Sunday, June 23, 2013

Looting in Lanka

The Poson Festival, typically held on the first full moon in June (Poson), celebrates the arrival of Buddhism in Sri Lanka. On this occasion the Srilankan Sunday Times has an editorial article "Poson reflections: Save our heritage", Sunday, June 23, 2013 devoted to the question of looting and antiquity smuggling and the involvement of criminal gangs in the activity.
There is heightened awareness among these criminal networks about the monetary value of ancient artifacts especially in the international market. Sri Lankan Buddha statues are openly traded on the internet with little or no information about their source. Oriental artifacts are a rave in Western homes. [...]  For the most part, this mania over antiques is a continuation of that European tendency to collect and hoard that has led them to deprive poor nations of their heritage for centuries. Diplomats in the past smuggled out valuable artifacts in their luggage, which passed unchecked through Customs. Much before that, colonialists, notably the British, freely plundered territories under their control. Even today, these governments refuse to return stolen property to their rightful owners.
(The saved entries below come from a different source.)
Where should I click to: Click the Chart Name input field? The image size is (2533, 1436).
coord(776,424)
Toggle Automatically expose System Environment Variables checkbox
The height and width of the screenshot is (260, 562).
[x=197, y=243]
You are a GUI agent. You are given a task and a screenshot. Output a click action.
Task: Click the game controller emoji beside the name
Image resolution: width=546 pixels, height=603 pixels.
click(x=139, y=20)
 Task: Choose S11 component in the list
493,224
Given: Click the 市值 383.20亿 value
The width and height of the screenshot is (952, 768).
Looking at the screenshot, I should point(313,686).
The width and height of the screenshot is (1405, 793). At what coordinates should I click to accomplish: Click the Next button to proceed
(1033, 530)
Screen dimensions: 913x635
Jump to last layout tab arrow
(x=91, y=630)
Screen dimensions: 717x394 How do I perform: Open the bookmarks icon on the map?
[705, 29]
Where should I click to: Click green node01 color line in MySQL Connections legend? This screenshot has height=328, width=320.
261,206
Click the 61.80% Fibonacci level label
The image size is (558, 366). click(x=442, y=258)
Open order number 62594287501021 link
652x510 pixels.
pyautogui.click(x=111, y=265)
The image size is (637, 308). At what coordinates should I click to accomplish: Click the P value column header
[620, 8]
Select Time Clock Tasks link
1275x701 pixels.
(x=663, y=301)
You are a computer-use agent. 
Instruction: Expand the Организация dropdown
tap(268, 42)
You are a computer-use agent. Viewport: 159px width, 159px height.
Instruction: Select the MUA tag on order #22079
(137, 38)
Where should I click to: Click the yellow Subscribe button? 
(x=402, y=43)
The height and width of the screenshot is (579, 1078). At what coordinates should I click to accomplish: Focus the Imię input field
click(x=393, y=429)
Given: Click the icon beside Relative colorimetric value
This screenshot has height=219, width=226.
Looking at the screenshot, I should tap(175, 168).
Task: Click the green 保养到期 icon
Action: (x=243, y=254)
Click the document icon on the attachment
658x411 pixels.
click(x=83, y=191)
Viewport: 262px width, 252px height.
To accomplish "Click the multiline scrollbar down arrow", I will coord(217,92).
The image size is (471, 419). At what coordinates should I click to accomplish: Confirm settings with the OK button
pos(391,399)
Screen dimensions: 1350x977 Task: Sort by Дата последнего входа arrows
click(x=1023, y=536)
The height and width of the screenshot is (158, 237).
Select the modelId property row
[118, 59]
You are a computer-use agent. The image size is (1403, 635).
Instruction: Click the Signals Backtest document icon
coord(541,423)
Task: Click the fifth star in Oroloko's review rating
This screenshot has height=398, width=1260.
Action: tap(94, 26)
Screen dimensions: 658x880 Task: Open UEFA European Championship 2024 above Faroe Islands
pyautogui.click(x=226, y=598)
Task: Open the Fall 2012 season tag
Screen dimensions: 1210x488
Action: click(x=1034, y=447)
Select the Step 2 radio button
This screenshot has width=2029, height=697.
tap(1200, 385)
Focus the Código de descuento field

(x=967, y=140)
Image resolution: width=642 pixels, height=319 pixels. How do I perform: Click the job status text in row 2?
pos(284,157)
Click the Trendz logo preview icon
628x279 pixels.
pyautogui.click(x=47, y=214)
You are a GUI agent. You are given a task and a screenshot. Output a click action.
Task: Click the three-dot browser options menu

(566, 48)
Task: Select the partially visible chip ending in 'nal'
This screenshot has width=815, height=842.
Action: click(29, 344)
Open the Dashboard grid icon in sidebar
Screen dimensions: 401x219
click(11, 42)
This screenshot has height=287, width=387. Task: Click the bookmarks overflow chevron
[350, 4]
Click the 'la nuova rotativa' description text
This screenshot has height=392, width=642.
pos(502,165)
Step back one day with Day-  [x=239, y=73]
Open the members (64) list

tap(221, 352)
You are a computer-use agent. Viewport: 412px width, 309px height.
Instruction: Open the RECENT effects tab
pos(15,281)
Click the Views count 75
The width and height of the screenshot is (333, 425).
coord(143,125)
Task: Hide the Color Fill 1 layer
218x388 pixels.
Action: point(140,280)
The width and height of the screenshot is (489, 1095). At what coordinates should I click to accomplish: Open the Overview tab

The article is strangely silent about where the author thinks the items being currently looted are ending up. A recent London sale, ignored by Srilankan authorities there is, however, mentioned:
 The auctioning by Bonham’s of London in April of a “sandakadapahana” or moonstone believed to be of the Anuradhapura period has added to the frenzy at home. Although a Sri Lankan expert based in Britain dismissed the moonstone as a replica, it fetched a massive £553,250 or about Rs. 110 million. Not two months later, a group of robbers “disguised in military clothes” walked into the Herath-Halmillewa Raja Maha Viharaya in Kebetigollewa and spirited away its moonstone after gagging and binding the local guards. This was no random act. Police later claimed to have found its remains, after the robbers had broken it apart to search for treasure. 
 It sounds to me like claiming it was a fake was just an excuse for not taking any action.